Alex, de getatoeëerde spierbundel, kijkt mij sporadisch aan met een donker, doch helder stel ogen. Ik heb het gevoel dat die ogen nog een ander verhaal willen vertellen. Zijn het tranen die klaarzitten? Heb ik inkijk in de vensters van een zwaar gepijnigde ziel?
Het gevoel laat mij niet los. Maar ik krijg geen kans om het te benoemen of een plaats te geven. Alex heeft een afspraak bij de VDAB en moet vertrekken. Snel geef ik hem nog de kans een nieuwe afspraak te maken. Daar gaat hij niet op in, maar als het nodig is zal hij contact opnemen.
Alex #2
Een paar weken later. Uit het niets, zonder aankondiging, staat Alex voor de deur. Hij vraagt of ik even tijd voor hem kan maken.
Ik word onmiddellijk geraakt door hetzelfde gevoel waarmee ik het vorige gesprek afsloot. Ik voel nu zelfs een intense gewaarwording van dringende noodzakelijkheid. Op zo’n moment zijn eten en middagpauzes niet aan de orde. We zoeken snel een lokaal en zetten ons neer.
Alex start zijn relaas met de boodschap dat hij wel een goed gevoel had bij het vorige gesprek. Ik bedank hem en grijp het moment aan om te zeggen dat ik onze eerste ontmoeting afsloot met het akelige gevoel dat hij met iets zat waarover hij niet durfde te vertellen.
Touché.
Merkwaardig genoeg komt er een bizarre rust over Alex, die hem de nodige moed geeft zich bloot te geven en zijn relaas te doen. Ik zet me schrap voor de rit.
Mama
In het midden van alles staat mama.
Mama die nu opgescheept zit met een partner die in feite niet echt om haar geeft. De thuis van Alex en zijn moeder is voor die man een plek van gratis onderdak en gratis eten. Er is geen sprake van liefde. Er is geen plaats voor troost, voor een lach of gesprek. Er is gewoon veel leegte.
Alex wil dat ze hem dumpt. En vooral, dat ze nu gewoon van mannen wegblijft. Want die betekenen niet veel goeds, in zijn ogen.
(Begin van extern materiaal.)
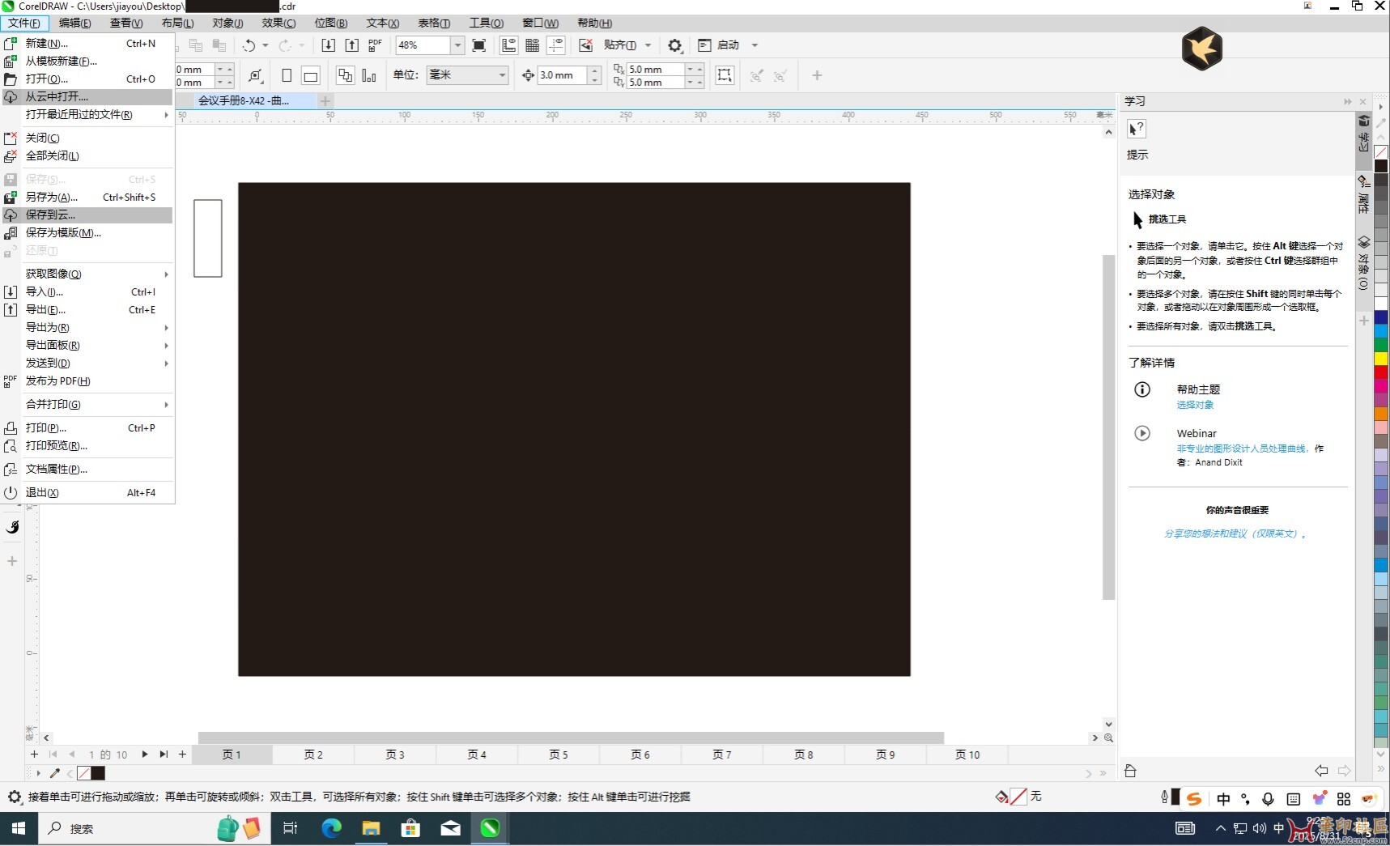Click the full-screen preview icon
Image resolution: width=1390 pixels, height=846 pixels.
point(479,45)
Hij vertelt vervolgens dat zijn jeugd één lange ooggetuigenis was van geweld en agressie, met zijn vader in een misselijkmakende hoofdrol.
Mama die met haar haren van de trap wordt gesleurd. Mama die seks moet hebben, wanneer hij het wil. Mama die klappen krijgt als ze probeert niet in te stemmen met die eis. Mama die drie operaties aan haar kaak nodig heeft, nadat ze door papa onwaarschijnlijk hard het ziekenhuis in gemept werd. Mama die zichzelf snijdt zodat ze de andere pijn dan niet moet voelen.
Mama die in de tuin niet kan mee voetballen omdat ze met vijf gekneusde ribben zit. Mama die nooit meer normaal zal kunnen stappen door de verbrijzelde enkel die je krijgt als je echtgenoot daar in een dronken woedebui maar blijft op trappen. Mama…
Uiteindelijk en na heel veel valse starten, vluchtte mama met Alex. Maar echt helemaal zullen ze nooit van die man verlost zijn, zelfs al ligt hij onder de zoden. De schim hangt in het huis. In elke thuis. En voor Alex: “What has been seen, cannot be unseen.”
De tranen die vorige keer al klaarzaten, laat Alex nu de vrije loop. Het lucht hem op. Het lucht mij op. Een scherpe sensatie van verlossing en verademing maakt zich meester over hem en mij. Hij vertelt me dat dit het was. Het zat hem al jaren dwars. Hij had het opgesloten in de donkerste kerker van zijn ziel.
Alex #3
Na nog een paar heftige gesprekken wil Alex zijn mama mee uitnodigen. Hij wil haar iets vertellen. Ik stem in. Alex belt zijn mama met bibberende stem op en vraagt haar volgende keer mee te komen naar het JAC. Ook zij stemt in.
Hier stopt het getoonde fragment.